— Source records —
◇ ◇ ◇

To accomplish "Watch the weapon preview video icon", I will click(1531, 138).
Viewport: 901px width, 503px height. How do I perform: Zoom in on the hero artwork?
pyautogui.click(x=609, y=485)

◇ ◇ ◇

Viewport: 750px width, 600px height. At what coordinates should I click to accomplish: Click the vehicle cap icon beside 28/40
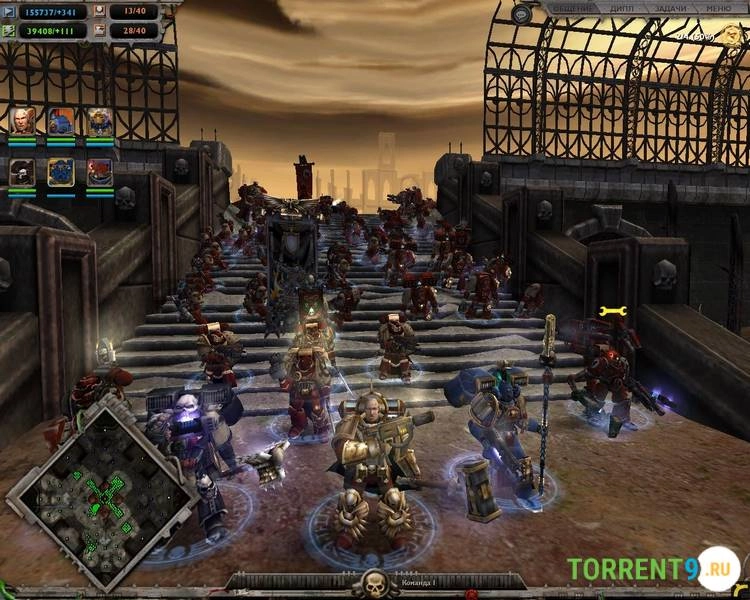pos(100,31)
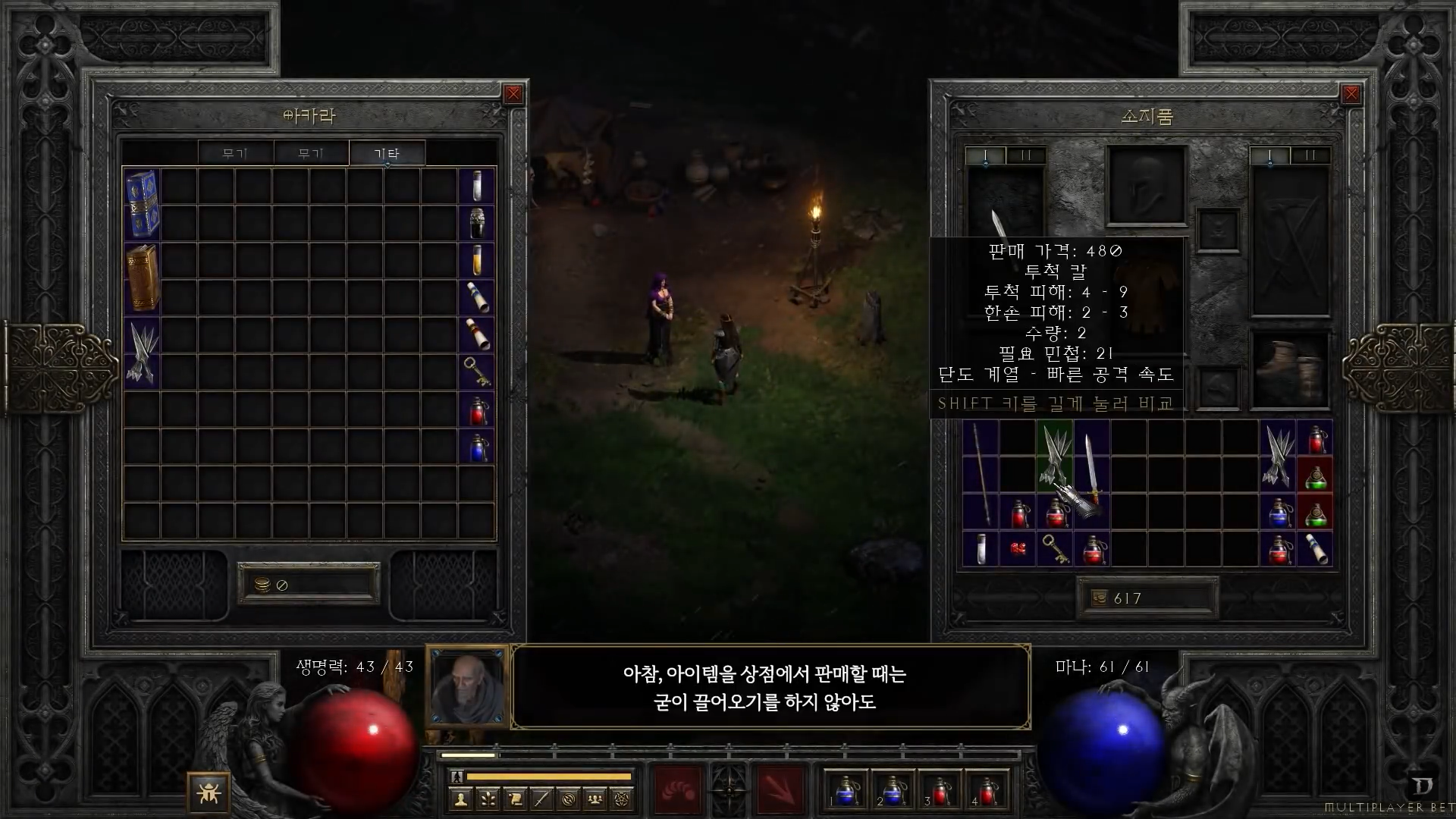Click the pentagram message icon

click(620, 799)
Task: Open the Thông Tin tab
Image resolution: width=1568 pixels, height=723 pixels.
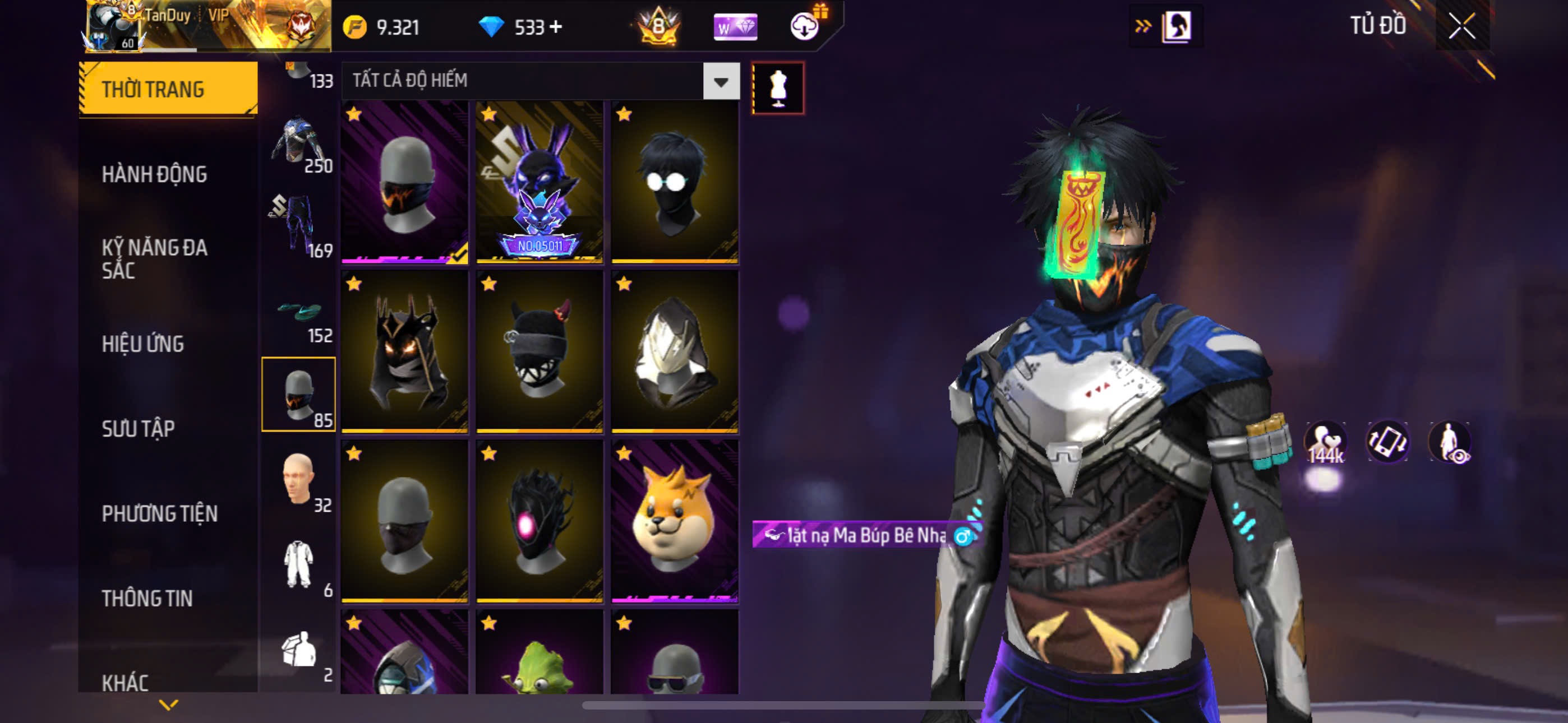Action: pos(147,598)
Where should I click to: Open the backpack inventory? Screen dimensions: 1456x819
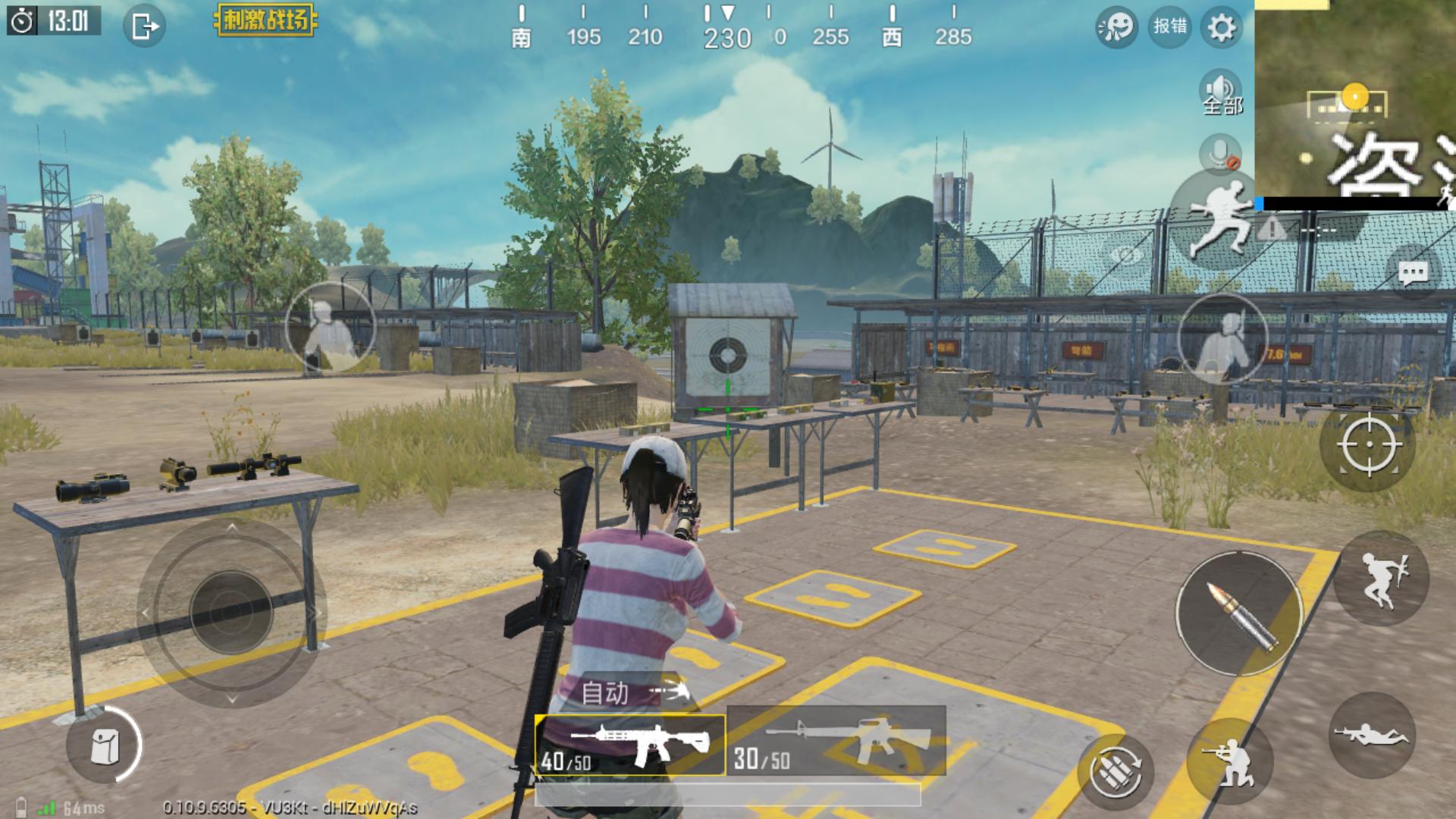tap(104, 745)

◇ ◇ ◇

— Objective —
Reproduce the rows beginning at the line that contains "Where should I" and ending after the line that contains "tap(104, 745)", substituting "satchel" for "backpack" and leaving everything else unchanged. Omit the pictures.

— Written answer —
Where should I click to: Open the satchel inventory? Screen dimensions: 1456x819
tap(104, 745)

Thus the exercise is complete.